Hoje em dia é possível a colocação de LIO(s) asfericas. (mais planas no centro), e isso melhora a qualidade de visão dos pacientes para longe, ou melhor, não piora sua qualidade de visão após a cirurgia. Mas em contra-partida a essa melhora de visão para longe, os pacientes perdem alguma capacidade de pseuso-acomodacao (relacionada com profundidade de foco), para perto. Ou seja, ainda não conseguimos repetir a natureza com todos seus detalhes.
LIO multifocal
Com essas limitações em mente, lançamos mão de outras soluções, que tentam alcancar, com princípios diferentes, os mesmos fins, e modernamente se discute e realiza-se cada vez mais, o implante de LIO(s) multifocais. Não são acomodativas, como já dissemos, mas sim produzem dois focos fixos. Um para longe e um para perto, semelhante aos óculos bifocais).
Podemos imaginar que uma das conseqüências disso seria a perda da visão intermediaria, ou seja, de 60 cm ate 2 mts aproximadamente. Nessa zona os objetos seriam mais borrados.
Também devemos entender que os dois focos estarão presentes todo o tempo na retina do paciente, e o cérebro devera “escolher” de qual foco ira extrair a imagem do momento.
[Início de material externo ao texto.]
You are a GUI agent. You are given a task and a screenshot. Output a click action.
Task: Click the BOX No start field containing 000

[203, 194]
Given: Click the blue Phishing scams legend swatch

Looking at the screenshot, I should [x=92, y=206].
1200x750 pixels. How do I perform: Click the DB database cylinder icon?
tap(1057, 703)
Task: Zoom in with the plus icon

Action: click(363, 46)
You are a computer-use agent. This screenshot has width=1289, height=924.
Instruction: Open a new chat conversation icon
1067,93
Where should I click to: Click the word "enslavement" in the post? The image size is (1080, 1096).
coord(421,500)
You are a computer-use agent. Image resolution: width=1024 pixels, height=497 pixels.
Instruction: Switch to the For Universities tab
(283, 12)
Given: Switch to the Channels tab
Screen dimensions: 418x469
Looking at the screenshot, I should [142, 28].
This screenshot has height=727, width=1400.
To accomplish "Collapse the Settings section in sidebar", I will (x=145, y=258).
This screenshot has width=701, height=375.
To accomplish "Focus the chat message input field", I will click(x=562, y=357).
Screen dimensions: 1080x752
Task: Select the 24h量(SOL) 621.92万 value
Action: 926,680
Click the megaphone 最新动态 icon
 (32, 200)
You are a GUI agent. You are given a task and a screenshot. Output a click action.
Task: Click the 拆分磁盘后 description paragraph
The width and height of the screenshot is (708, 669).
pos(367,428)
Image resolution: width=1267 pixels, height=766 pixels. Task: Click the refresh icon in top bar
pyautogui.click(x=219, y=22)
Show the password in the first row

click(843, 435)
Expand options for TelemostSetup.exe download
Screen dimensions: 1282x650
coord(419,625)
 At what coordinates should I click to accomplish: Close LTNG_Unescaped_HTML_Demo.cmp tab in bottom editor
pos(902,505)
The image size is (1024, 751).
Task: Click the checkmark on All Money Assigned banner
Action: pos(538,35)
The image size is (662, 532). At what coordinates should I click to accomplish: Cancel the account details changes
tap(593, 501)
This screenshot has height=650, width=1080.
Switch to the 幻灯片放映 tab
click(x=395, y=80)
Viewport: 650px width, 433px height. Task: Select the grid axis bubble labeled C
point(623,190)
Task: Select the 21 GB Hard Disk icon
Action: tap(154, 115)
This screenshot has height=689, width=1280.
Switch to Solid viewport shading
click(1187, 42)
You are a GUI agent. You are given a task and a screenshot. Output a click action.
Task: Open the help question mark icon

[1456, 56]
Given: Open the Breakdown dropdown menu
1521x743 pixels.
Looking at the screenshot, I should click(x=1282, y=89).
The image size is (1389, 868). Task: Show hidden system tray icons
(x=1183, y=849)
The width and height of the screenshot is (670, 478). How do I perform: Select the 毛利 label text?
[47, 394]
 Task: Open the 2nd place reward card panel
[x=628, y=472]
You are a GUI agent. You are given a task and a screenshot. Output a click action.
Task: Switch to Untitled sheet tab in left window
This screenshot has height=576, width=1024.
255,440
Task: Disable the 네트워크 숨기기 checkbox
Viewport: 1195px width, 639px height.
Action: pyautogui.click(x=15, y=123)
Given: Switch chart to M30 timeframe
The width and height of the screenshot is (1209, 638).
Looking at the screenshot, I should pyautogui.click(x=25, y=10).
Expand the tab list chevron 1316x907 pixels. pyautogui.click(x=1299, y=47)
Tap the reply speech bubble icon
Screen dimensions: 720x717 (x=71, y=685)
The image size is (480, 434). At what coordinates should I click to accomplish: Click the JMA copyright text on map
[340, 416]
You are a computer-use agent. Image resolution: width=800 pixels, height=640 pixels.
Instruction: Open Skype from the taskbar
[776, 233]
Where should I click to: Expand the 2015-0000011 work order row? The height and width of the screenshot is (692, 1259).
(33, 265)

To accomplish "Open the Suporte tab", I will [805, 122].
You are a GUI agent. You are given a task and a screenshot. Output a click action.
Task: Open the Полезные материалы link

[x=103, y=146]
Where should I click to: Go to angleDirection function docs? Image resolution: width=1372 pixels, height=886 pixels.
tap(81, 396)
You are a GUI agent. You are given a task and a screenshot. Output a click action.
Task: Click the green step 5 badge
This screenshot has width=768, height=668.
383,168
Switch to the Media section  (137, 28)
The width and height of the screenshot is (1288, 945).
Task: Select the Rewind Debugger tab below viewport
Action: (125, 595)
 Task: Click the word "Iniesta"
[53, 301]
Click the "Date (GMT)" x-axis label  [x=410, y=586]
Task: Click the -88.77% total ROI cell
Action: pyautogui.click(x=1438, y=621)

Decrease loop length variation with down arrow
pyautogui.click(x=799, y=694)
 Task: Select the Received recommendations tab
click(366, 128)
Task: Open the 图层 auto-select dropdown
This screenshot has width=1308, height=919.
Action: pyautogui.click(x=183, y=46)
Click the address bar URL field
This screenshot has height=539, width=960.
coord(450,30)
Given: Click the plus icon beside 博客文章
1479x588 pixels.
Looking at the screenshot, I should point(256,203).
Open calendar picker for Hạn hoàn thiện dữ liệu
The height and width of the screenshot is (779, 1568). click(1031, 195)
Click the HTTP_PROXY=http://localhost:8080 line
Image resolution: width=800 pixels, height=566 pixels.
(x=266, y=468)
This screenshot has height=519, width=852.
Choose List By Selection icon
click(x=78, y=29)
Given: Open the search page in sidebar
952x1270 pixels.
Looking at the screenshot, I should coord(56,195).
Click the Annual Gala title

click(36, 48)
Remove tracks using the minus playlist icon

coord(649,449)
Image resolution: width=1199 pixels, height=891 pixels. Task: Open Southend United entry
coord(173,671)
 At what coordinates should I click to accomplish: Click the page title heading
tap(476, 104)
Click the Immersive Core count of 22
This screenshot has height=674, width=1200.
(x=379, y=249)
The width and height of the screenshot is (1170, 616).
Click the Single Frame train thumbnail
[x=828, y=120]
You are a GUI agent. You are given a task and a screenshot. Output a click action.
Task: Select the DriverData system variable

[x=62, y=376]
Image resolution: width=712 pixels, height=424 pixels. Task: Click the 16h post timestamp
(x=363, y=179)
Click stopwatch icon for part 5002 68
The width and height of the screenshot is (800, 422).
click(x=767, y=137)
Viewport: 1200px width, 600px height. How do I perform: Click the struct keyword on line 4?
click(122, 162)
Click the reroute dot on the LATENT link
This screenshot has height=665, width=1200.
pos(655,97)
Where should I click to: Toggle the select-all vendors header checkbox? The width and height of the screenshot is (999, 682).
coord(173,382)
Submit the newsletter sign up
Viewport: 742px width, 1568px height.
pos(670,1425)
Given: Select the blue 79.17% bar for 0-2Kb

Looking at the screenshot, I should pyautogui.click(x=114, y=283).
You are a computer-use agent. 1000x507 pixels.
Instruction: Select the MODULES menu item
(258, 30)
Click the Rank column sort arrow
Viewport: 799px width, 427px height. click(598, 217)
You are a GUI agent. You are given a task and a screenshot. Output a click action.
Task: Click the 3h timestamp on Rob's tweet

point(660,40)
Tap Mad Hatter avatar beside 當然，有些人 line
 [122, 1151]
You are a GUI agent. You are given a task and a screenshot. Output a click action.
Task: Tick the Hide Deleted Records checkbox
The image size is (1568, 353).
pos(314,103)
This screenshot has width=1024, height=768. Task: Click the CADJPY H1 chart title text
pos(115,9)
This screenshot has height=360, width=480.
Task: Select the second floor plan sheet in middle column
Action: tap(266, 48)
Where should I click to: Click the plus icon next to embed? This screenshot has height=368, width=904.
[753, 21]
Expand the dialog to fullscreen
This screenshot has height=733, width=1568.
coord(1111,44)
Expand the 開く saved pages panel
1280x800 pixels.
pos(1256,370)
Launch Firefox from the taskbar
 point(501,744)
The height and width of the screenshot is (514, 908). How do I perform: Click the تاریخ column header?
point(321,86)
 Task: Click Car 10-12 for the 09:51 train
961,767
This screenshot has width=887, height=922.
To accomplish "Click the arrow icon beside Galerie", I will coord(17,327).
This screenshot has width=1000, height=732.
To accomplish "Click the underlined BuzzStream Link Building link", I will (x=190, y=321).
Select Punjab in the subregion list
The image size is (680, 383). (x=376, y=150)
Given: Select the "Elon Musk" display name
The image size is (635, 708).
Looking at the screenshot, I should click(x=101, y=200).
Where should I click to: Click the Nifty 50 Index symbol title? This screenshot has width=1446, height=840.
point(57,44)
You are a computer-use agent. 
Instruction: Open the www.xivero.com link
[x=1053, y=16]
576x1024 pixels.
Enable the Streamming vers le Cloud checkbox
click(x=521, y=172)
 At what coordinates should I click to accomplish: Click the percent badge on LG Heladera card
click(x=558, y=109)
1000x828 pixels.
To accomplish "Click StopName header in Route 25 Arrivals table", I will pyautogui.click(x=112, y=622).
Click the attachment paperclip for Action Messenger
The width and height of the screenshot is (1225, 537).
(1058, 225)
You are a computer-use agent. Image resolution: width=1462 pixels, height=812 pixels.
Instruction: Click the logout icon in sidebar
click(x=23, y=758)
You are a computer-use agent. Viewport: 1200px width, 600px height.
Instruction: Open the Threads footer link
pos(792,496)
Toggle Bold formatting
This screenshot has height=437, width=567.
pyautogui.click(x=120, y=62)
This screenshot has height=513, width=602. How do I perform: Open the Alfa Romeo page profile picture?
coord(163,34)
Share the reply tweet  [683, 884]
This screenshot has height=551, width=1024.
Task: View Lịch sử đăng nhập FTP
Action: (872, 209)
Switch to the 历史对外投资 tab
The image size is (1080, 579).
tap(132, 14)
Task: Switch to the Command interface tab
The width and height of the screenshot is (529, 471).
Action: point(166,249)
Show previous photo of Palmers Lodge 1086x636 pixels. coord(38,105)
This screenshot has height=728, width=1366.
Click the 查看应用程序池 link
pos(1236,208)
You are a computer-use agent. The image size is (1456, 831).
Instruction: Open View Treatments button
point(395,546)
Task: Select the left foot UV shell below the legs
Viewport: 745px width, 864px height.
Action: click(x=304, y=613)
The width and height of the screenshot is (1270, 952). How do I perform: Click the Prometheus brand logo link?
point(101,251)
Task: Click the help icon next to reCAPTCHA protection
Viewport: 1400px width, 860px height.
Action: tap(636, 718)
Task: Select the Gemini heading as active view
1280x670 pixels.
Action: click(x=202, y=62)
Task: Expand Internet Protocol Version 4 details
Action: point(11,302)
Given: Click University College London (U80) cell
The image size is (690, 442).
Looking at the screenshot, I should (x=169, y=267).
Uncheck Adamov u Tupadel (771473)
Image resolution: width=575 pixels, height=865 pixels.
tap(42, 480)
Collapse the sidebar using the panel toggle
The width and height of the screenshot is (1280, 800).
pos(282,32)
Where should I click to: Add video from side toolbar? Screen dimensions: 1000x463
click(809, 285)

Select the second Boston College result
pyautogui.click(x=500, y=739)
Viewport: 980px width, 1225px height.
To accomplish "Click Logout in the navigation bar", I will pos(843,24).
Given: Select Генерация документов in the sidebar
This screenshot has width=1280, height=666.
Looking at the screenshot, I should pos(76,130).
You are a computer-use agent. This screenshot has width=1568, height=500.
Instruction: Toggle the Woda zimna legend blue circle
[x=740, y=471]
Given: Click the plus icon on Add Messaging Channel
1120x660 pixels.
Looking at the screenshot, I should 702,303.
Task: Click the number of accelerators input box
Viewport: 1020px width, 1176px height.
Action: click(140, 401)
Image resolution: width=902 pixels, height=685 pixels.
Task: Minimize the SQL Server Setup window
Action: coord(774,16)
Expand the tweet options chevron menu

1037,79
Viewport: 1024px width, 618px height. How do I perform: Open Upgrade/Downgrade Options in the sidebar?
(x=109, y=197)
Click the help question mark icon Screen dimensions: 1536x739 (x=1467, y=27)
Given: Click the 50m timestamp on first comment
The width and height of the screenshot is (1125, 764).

Isso é conseguido inconscientemente com o tempo (costume), mas o foco de atenção sempre sera relativamente borrado pelo foco secundário. Isso quer dizer que a bifocalidade implica sempre em perda de contraste da imagem.
Nosso cérebro é uma maquina complexa e completa, e portanto também compensa parcialmente tal perda de contraste, mas existem casos onde a compensação é menos eficiente, e os pacientes podem se queixar de pior visão em condições de pouca iluminação (onde o contraste já é menor), ou quando luzes são acesas em ambientes escuros.
Confusão optica
Um modo de minimizar a confusão óptica (e é esse o termo técnico usado para quando mais de uma imagem se forma na retina ao mesmo tempo) é formar somente uma imagem em cada retina (aproveitando o fato de termos dois olhos, duas retinas). Deixamos a confusao para um órgão mais poderoso resolver. O próprio cérebro. Enviamos a ele duas imagens diferentes, e ele devera fazer a escolha de qual imagem usar entre as duas recebidas (lembrar que quando usamos LIO bifocal enviamos quatro imagens para ele resolver).
Deixamos um dos olhos com boa visão para longe e um com boa visão para perto. Isso se chama técnica de monovisao. Podemos usar essa técnica em lentes de contato, cirurgias corneanas ou LIO(s), e sabemos que sua aceitacao é muito boa. No entando, se não quisermos trabalhar (ou dar trabalho) o sistema nervoso central, é possível a colocação de lentes de visão simples, de igual função nos dois olhos, ou seja, corrigir os dois olhos para longe, e tratar de corrigir a visão de perto (prejudicada pela falta total de acomodação) de outro modo.
As lentes de contato ou óculos podem ser utilizados sem problemas após a cirurgia de catarata, e suas particularidades são praticamente as mesmas já descritas nesse capítulo. Particularidades relacionadas a um sistema óptico (olho humano) sem acomodação, onde “truques” como a multifocalidade, monovisão, etc, podem ser utilizados para atenuar a perda de visão de perto.